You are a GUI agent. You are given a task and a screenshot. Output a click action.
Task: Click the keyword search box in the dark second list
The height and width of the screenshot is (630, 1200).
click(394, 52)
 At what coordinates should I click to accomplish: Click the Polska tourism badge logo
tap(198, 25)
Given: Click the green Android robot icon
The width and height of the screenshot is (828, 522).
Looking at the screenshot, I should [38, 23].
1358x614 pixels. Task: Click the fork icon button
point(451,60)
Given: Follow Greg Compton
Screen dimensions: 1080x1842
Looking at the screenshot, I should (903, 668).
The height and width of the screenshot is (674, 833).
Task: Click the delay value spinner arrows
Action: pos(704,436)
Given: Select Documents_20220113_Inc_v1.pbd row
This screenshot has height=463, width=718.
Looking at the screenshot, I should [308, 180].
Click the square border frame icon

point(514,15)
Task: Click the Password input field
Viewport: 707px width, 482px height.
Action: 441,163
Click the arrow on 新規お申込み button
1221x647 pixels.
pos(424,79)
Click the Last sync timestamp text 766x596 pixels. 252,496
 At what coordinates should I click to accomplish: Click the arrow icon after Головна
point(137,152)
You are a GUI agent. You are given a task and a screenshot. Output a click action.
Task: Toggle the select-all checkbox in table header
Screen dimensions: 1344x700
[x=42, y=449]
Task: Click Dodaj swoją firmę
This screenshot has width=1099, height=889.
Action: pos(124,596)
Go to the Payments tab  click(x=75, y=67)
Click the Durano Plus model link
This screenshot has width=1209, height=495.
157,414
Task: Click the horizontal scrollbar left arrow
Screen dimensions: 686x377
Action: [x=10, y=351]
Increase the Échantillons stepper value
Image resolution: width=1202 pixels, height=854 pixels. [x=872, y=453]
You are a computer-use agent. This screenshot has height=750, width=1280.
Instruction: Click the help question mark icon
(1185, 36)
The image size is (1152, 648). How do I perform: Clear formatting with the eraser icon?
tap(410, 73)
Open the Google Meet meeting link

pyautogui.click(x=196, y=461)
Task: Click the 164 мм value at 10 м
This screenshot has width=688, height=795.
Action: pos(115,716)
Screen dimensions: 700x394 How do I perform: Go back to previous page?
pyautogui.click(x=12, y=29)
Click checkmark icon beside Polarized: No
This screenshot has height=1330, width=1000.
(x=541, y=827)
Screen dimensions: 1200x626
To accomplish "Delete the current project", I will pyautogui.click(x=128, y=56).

────────────────────

#### [Required action]
Reproduce the entries exactly, dropping nothing.

#### [Solution to this task]
You are a GUI agent. You are given a task and a screenshot. Output a click action.
Task: Click the keyword search box in the dark second list
The height and width of the screenshot is (630, 1200).
click(394, 52)
 At what coordinates should I click to accomplish: Click the Polska tourism badge logo
tap(198, 25)
Given: Click the green Android robot icon
The width and height of the screenshot is (828, 522).
Looking at the screenshot, I should [38, 23].
1358x614 pixels. Task: Click the fork icon button
point(451,60)
Given: Follow Greg Compton
Screen dimensions: 1080x1842
Looking at the screenshot, I should (903, 668).
The height and width of the screenshot is (674, 833).
Task: Click the delay value spinner arrows
Action: pos(704,436)
Given: Select Documents_20220113_Inc_v1.pbd row
This screenshot has height=463, width=718.
Looking at the screenshot, I should [308, 180].
Click the square border frame icon

point(514,15)
Task: Click the Password input field
Viewport: 707px width, 482px height.
Action: 441,163
Click the arrow on 新規お申込み button
1221x647 pixels.
pos(424,79)
Click the Last sync timestamp text 766x596 pixels. 252,496
 At what coordinates should I click to accomplish: Click the arrow icon after Головна
point(137,152)
You are a GUI agent. You are given a task and a screenshot. Output a click action.
Task: Toggle the select-all checkbox in table header
Screen dimensions: 1344x700
[x=42, y=449]
Task: Click Dodaj swoją firmę
This screenshot has width=1099, height=889.
Action: pos(124,596)
Go to the Payments tab  click(x=75, y=67)
Click the Durano Plus model link
This screenshot has width=1209, height=495.
157,414
Task: Click the horizontal scrollbar left arrow
Screen dimensions: 686x377
Action: [x=10, y=351]
Increase the Échantillons stepper value
Image resolution: width=1202 pixels, height=854 pixels. [x=872, y=453]
You are a computer-use agent. This screenshot has height=750, width=1280.
Instruction: Click the help question mark icon
(1185, 36)
The image size is (1152, 648). How do I perform: Clear formatting with the eraser icon?
tap(410, 73)
Open the Google Meet meeting link

pyautogui.click(x=196, y=461)
Task: Click the 164 мм value at 10 м
This screenshot has width=688, height=795.
Action: pos(115,716)
Screen dimensions: 700x394 How do I perform: Go back to previous page?
pyautogui.click(x=12, y=29)
Click checkmark icon beside Polarized: No
This screenshot has height=1330, width=1000.
(x=541, y=827)
Screen dimensions: 1200x626
To accomplish "Delete the current project", I will pyautogui.click(x=128, y=56).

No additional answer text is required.